What we usually ask prior to attending a customer’s property is the following:
Have you tried unplugging every appliance from every wall plug and socket and then tried resetting the circuit breaker?
Often customers in a state of panic forget to perform basic troubleshooting prior to calling an electrician, and 9 times out of 10 it’s a customer forgetting to unplug all appliances and try troubleshooting. Prior to our team attending your property, we ask customers to carefully and calmly troubleshoot their household appliances, as safely as possible.

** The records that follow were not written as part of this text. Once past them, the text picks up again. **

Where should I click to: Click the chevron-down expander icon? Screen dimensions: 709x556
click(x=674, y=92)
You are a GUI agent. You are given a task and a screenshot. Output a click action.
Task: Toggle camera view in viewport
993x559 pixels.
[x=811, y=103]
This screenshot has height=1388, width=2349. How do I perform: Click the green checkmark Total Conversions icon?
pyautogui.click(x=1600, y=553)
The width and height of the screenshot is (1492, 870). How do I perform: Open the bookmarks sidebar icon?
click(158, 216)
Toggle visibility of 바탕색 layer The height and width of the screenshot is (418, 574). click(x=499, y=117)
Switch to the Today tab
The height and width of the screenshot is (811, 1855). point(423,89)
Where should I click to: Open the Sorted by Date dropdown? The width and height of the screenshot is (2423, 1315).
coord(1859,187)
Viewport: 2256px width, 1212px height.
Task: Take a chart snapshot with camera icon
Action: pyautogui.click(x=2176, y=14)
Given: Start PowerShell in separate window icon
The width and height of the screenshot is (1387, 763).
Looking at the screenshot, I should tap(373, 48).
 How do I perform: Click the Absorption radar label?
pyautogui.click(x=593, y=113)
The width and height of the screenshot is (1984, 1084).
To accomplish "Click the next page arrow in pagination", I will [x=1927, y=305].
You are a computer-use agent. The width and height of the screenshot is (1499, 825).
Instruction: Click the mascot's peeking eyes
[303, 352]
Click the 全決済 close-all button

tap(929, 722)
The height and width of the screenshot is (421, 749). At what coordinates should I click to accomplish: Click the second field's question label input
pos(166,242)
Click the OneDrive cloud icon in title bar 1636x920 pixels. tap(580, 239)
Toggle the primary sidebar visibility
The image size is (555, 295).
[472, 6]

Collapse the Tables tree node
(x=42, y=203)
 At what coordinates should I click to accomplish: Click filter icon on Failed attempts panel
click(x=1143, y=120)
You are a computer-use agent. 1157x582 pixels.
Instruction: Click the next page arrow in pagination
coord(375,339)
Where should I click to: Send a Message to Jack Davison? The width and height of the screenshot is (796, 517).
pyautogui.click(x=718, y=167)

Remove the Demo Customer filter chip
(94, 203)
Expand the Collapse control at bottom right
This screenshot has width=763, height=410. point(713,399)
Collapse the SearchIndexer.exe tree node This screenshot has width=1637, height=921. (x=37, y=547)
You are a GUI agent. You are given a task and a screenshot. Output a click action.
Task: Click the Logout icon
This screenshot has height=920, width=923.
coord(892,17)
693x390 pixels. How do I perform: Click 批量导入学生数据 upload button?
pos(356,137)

If the amount of current flowing in matches the current flowing out, safety switches remain on and the power supply is uninterrupted. If they keep tripping or going off, there may be a few reasons why this is happening:
1. Faulty or damaged appliances
Old, damaged or faulty electrical appliances can leak extra current, and safety switches will trip when they detect the excess flow. With heavily used appliances, wear and tear is the main reason for performance issues, so you need to maintain them properly.If a switch goes off, first try resetting it. If it trips again, unplug all your appliances, reset the switch, and then reconnect them one at a time to discover which one is causing the trip.
2. Damaged wiring
Electrical wiring and its insulation gets worn out and damaged over time. Fluctuations caused by damaged wiring will be detected by the safety switch, which will immediately cut off the power supply to reduce the risk of wiring or insulation burning out. If appliances are not causing safety switches to trip, old or faulty wiring could be to blame. You may need to have your home rewired with new electrical cables, especially in an older property. Contact us to find out more about re-wiring your property and organising a FREE property safety inspection.
3. Nuisance tripping
When too many appliances are running, each appliance can leak tiny amounts of current, which adds up to a significant amount. As a result, safety switches will always be close to going off, and even small fluctuations in the power supply can cause them to trip every couple of days or so.Start by disconnecting a few appliances, and if nuisance tripping continues, call an electrician to check for old wiring, water leaks, accumulated debris/insects in electrical fittings, etc.
4. Bad weather
Heavy rain and lightning can also affect safety switches, especially if lightning strikes your property, power lines nearby or the station supplying power. The resulting electrical surge and voltage fluctuations can trip switches, and you need to wait till the storm ends before you reset them.Rain water can also get into power points, terminals, outdoor fittings and other electrical items during extended or severe storms. Wait till they dry before resetting them.
5. Defective switches
Occasionally, a faulty safety switch may also cause tripping. Most of the time, however, broken or worn out safety switches will stop going off (which is what they are supposed to do in the first place). Check if they are working, and if they get stuck or don’t trip, replace them.Whether you use single phase safety switches or three phase safety switches, test them regularly to make sure they’re working. This reduces the chances of nuisance tripping and lowers the risk of shock or fire.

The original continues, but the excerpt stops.